[Collected data entries]
========================

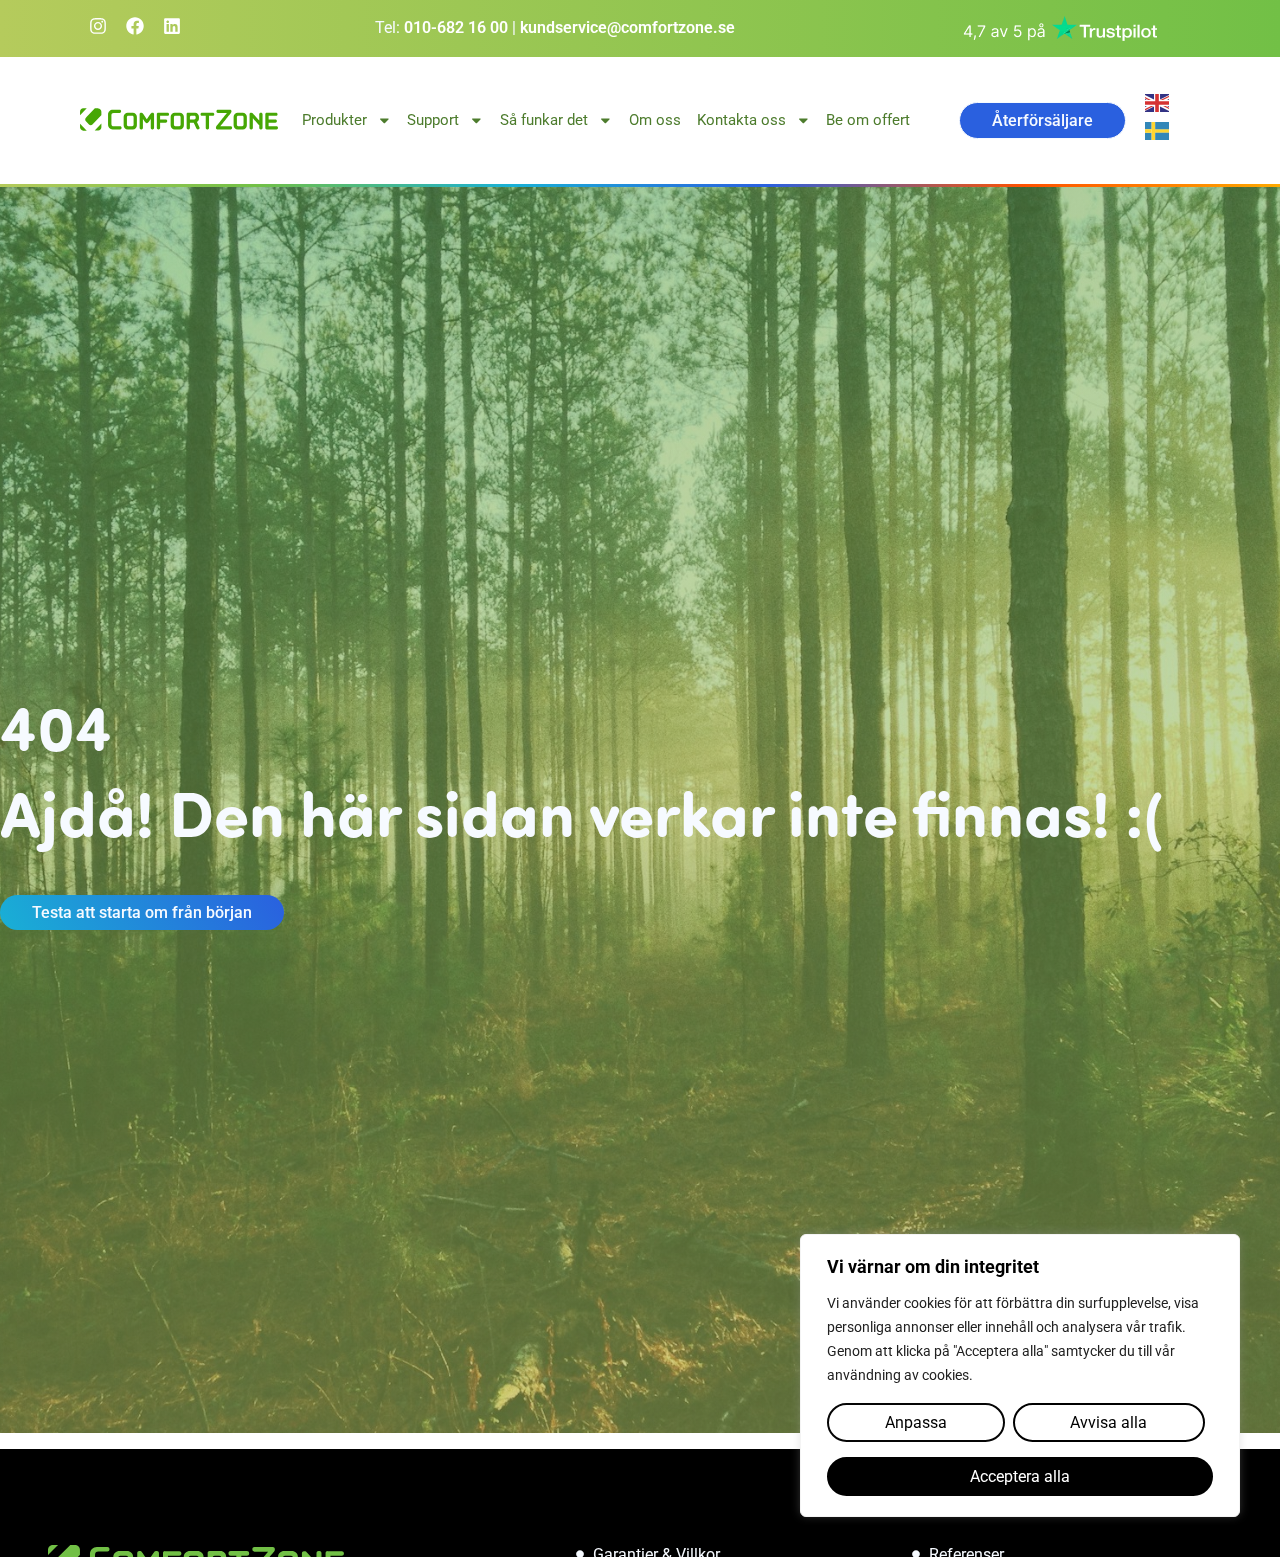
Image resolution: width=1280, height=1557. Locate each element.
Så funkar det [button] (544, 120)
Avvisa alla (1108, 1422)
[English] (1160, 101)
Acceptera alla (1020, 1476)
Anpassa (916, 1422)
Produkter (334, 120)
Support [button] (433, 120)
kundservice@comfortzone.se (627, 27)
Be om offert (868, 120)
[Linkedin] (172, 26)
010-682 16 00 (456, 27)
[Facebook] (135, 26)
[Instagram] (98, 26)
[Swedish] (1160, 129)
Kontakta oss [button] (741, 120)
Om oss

========================

Should a record include a picture, drop the picture and write out the remainder exactly.

> Output for this exercise
Image resolution: width=1280, height=1557. Locate each element.
Så funkar det [button] (544, 120)
Avvisa alla (1108, 1422)
[English] (1160, 101)
Acceptera alla (1020, 1476)
Anpassa (916, 1422)
Produkter (334, 120)
Support [button] (433, 120)
kundservice@comfortzone.se (627, 27)
Be om offert (868, 120)
[Linkedin] (172, 26)
010-682 16 00 (456, 27)
[Facebook] (135, 26)
[Instagram] (98, 26)
[Swedish] (1160, 129)
Kontakta oss [button] (741, 120)
Om oss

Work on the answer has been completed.